Fear is only second to our will to live. Both help the body.
John
Quote from: Acebird on June 23, 2016, 08:33:04 AM
Quote from: PhilK on June 23, 2016, 12:39:20 AM
As an aside Ace, if you had an Epipen in your pocket and were with someone experiencing anaphylactic shock are you saying you wouldn't use it?
I wouldn't have one with me to use. I have no experience with anaphylactic shock so it would be a hard call for me to make. If they were choking I might shove a Bic pen in their wind pipe and administer CPR.
You should become familiar with the clinical signs of anaphylaxis.
So you're not comfortable administering an epipen (which is designed to be used by a layperson in the case of anaphylaxis) but you're OK with performing a backyard tracheotomy by shoving a dirty pen into someone's trachea...?
I am really not OK with any medical procedure, but what do you do when you don't have a pen? A high speed race to a hospital puts other people at risk and yet I would do the same if it were my son. Keep in mind that should this occur in my apiary I am three minutes or less away from the hospital. It might take 3 minutes to get the victim in the car if I was by myself.
It sounds like the general consensus is we are giving medical advice to the general beekeeping public to just get an epi pen and with no medical training administer it to anyone who you think is in shock. I don't think that is good advice. You may disagree.
Quote from: JackM on June 22, 2016, 07:34:51 AM
... The internet is NOT a good source for medical advice...
The internet is an outstanding source for medical advice. It's separating the wheat from the chaff that's difficult.
Ace, maybe you should get a prescription. Hopefully, like mine, your doctor will get you through a training course. Then you will see how wrong your above statement is. Getting medical training and being considered a medical professional is two entirely different items. I am no where near a medical professional, but I have been trained in the Heimlich method, epi-pen, heat stroke, heat exhaustion, stopping bleeding, CPR, and a few other"first aid" practices.
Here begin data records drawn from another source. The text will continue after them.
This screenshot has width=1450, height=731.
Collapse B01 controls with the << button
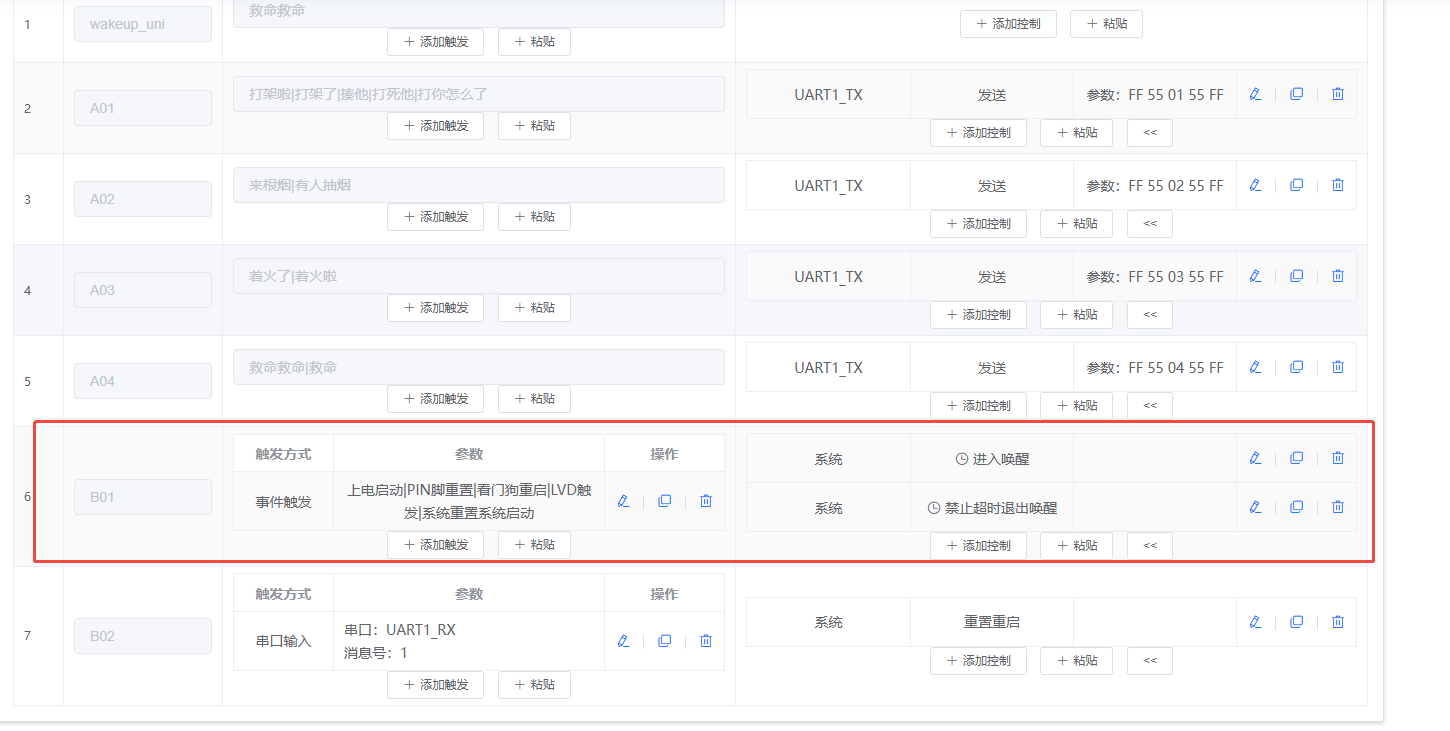coord(1149,545)
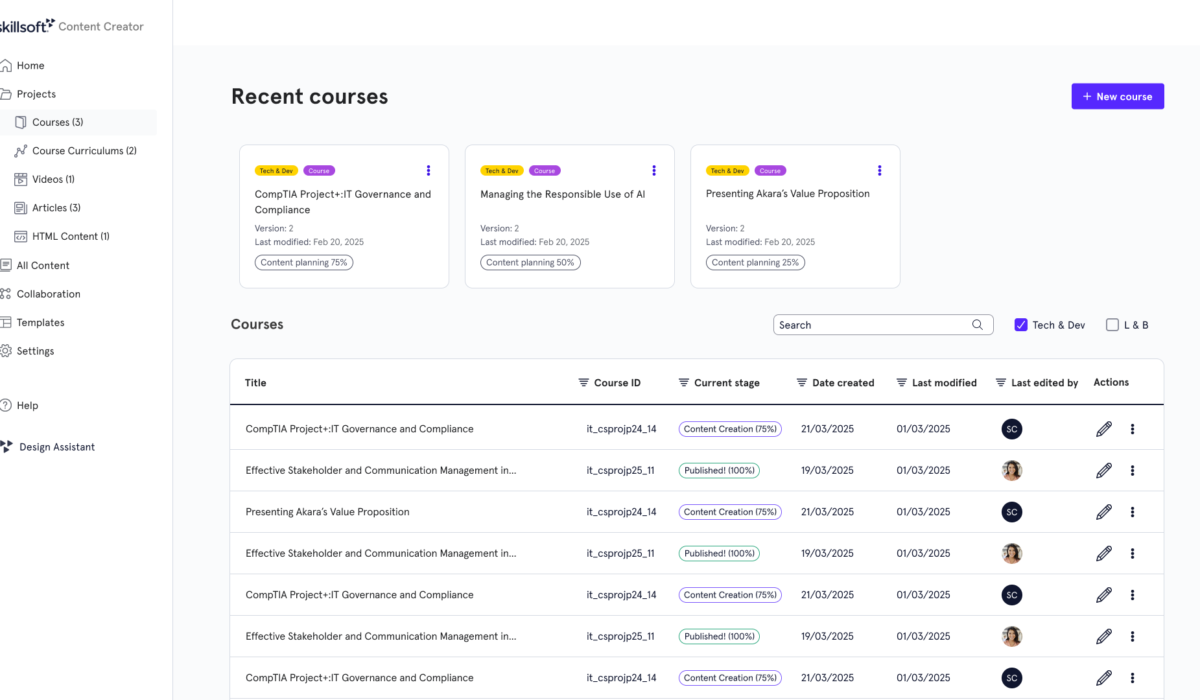Screen dimensions: 1200x700
Task: Click into the Courses search field
Action: tap(870, 325)
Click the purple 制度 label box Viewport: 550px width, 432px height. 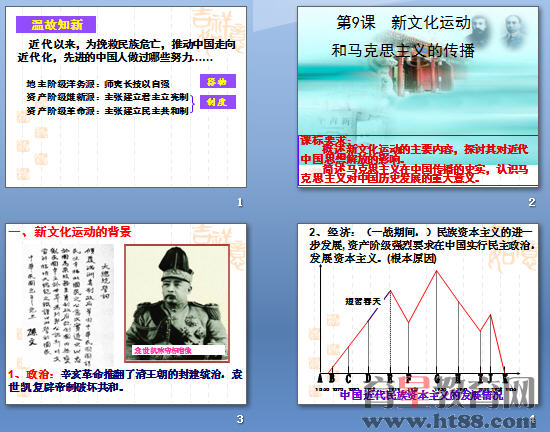[x=218, y=102]
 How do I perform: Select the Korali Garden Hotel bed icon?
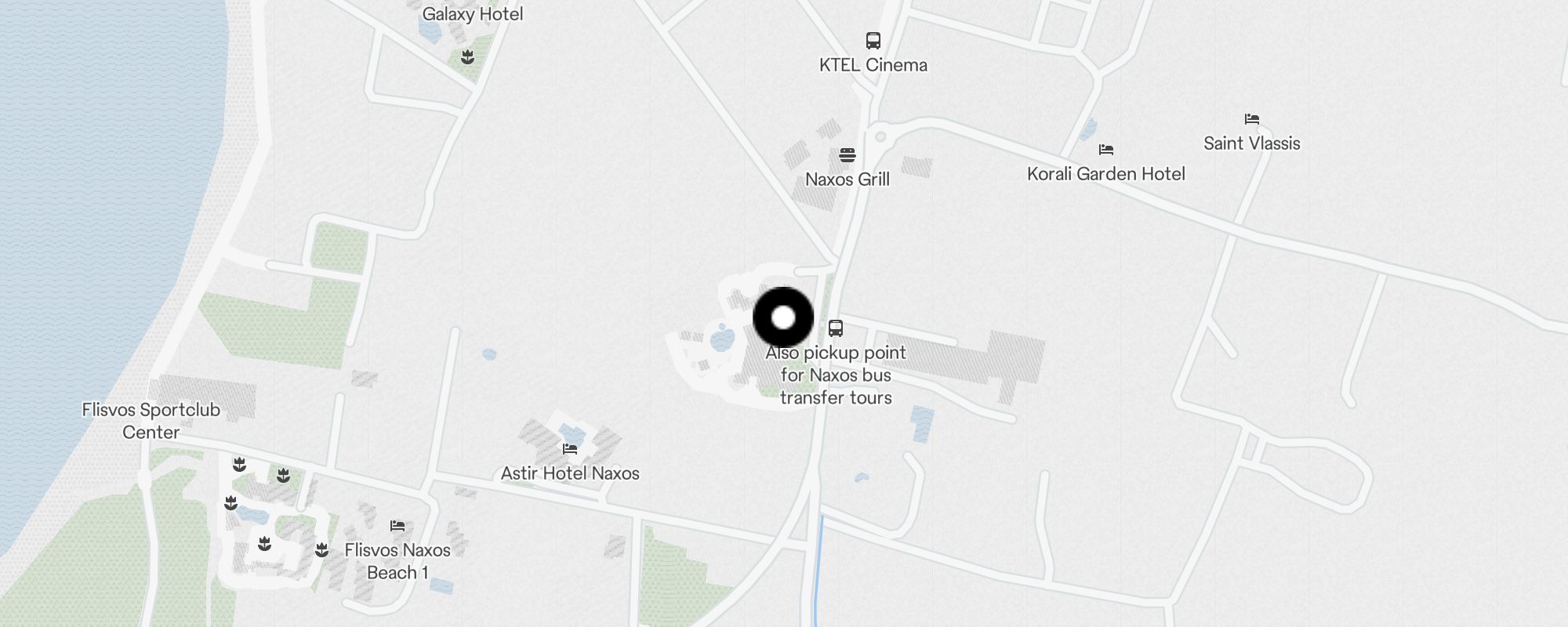1106,149
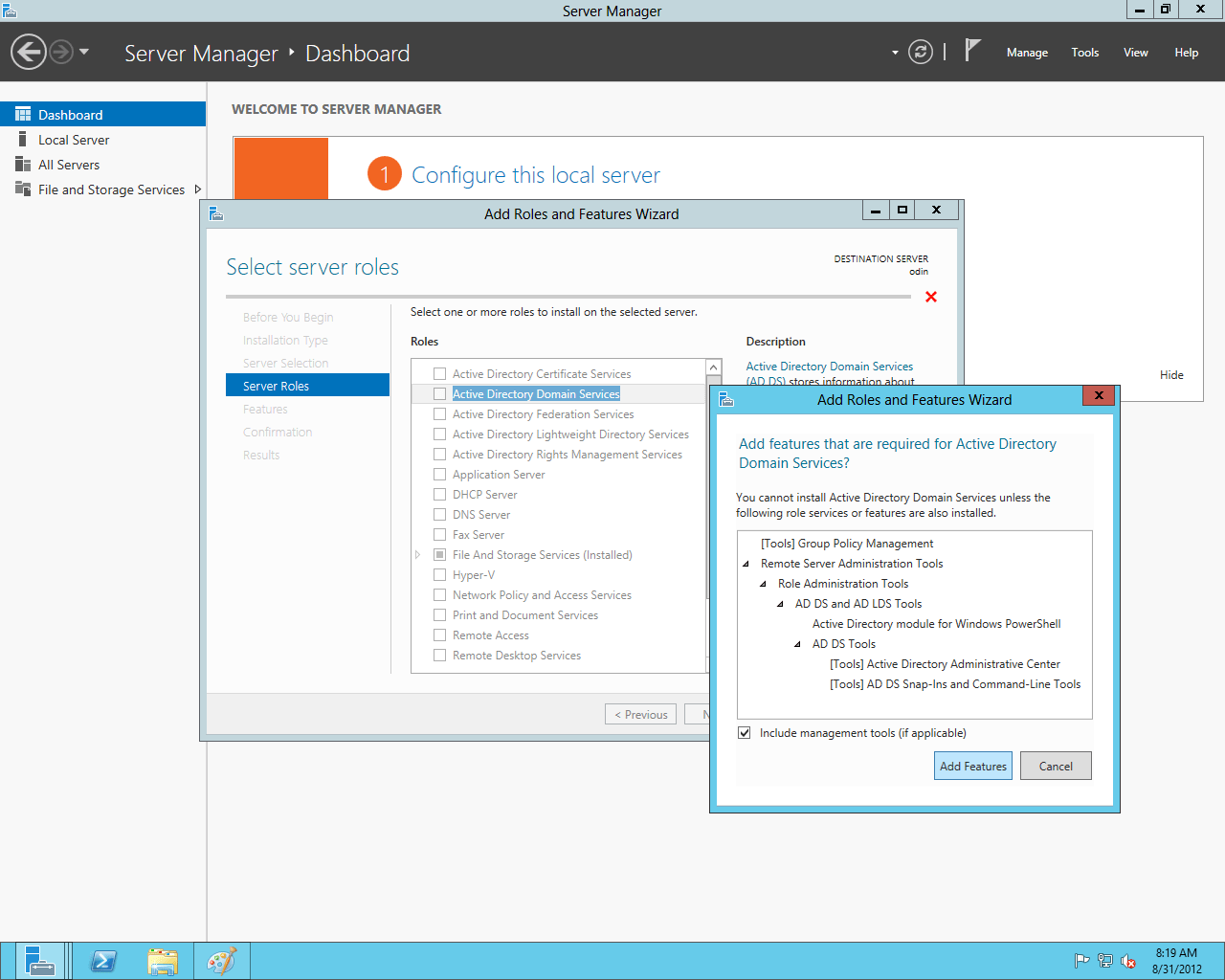Click the Server Manager refresh icon
The width and height of the screenshot is (1225, 980).
(920, 53)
And yes, I have saved several lives by using that training
I am better at patching up buildings with a nail gun then shooting up people with medical issues. I have three family members that are RN,s and a wife that is pretty darn good at separating the wheat from the chaff on the internet. I have no interest in delving into the medical field as a practitioner.
I have actually seen anaphalixs but never administered the epi pen. We are at most 10 minutes from the hospital at my bee yard which is beside my work. We have an employee who is allergic to wasp stings. He got stung last summer. He went from stung to trouble breathing in 5 minutes. I made it to the hospital in 4 and half minutes. The doctor there told me that this was the best thing getting to the ER as soon as possible. He also said the longer it takes for symptoms to appear the weaker the anaphalixs is.
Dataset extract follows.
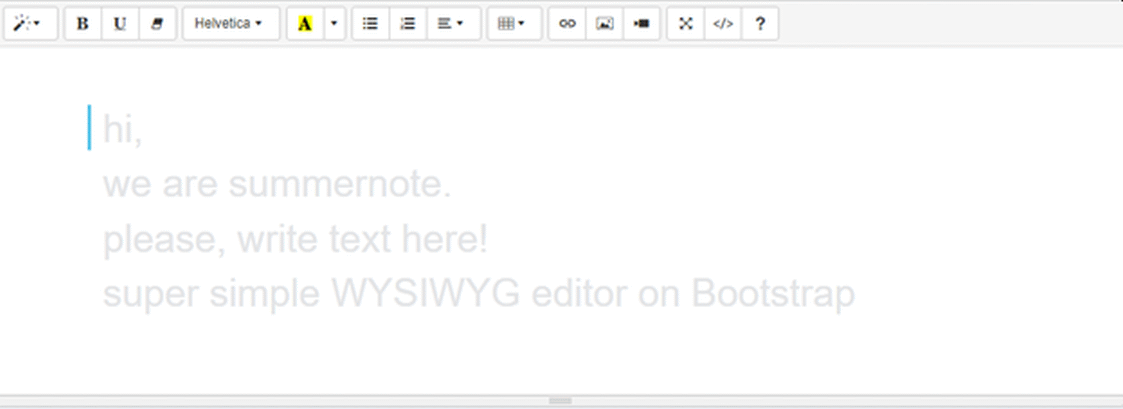Toggle bold formatting

tap(83, 24)
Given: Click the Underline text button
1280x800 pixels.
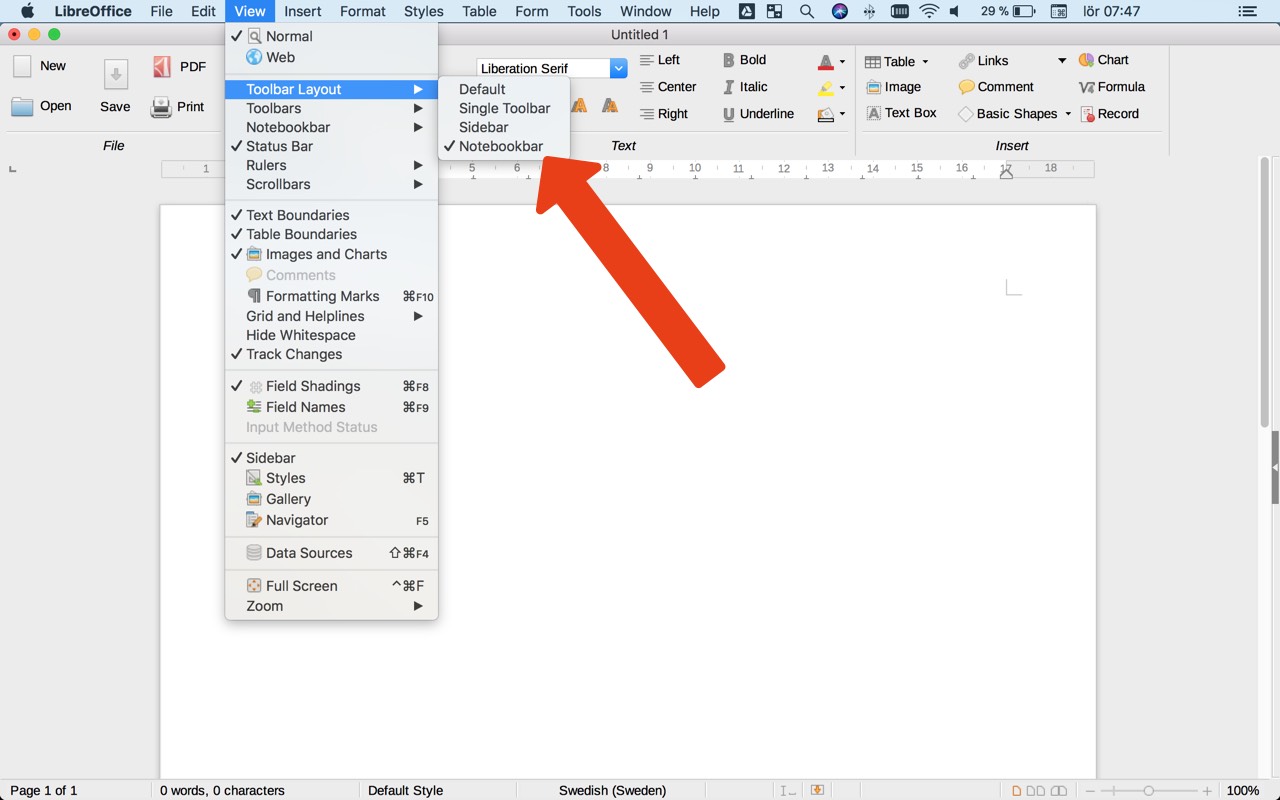Looking at the screenshot, I should point(729,114).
One thing I will never say is I think they are in shock. You will know it when you see it.
So from now on, whenever I am asked what to do about a bee sting, I am going to answer "I'm not a Physician, but I used to play Doctor wit...." ummm, never mind.
:oops:
Watching a person die is not easy and would not wish it on a enemy. I have seen it first hand from shootings, anaphylactic shock, bleeding out from major arteries and a ustable boy beatting his mothers head off with a stick. Was paramedic volunteer rescue squad back in eighties. That's when they started having us start iv's and administering adrenaline. It saved many lives and we were covered by good Samaritan laws of the state as first responders. The only thing we did not carry on the unit was diffibulator. That was in a station wagon that responded to heart attacks( they were big and heavy ).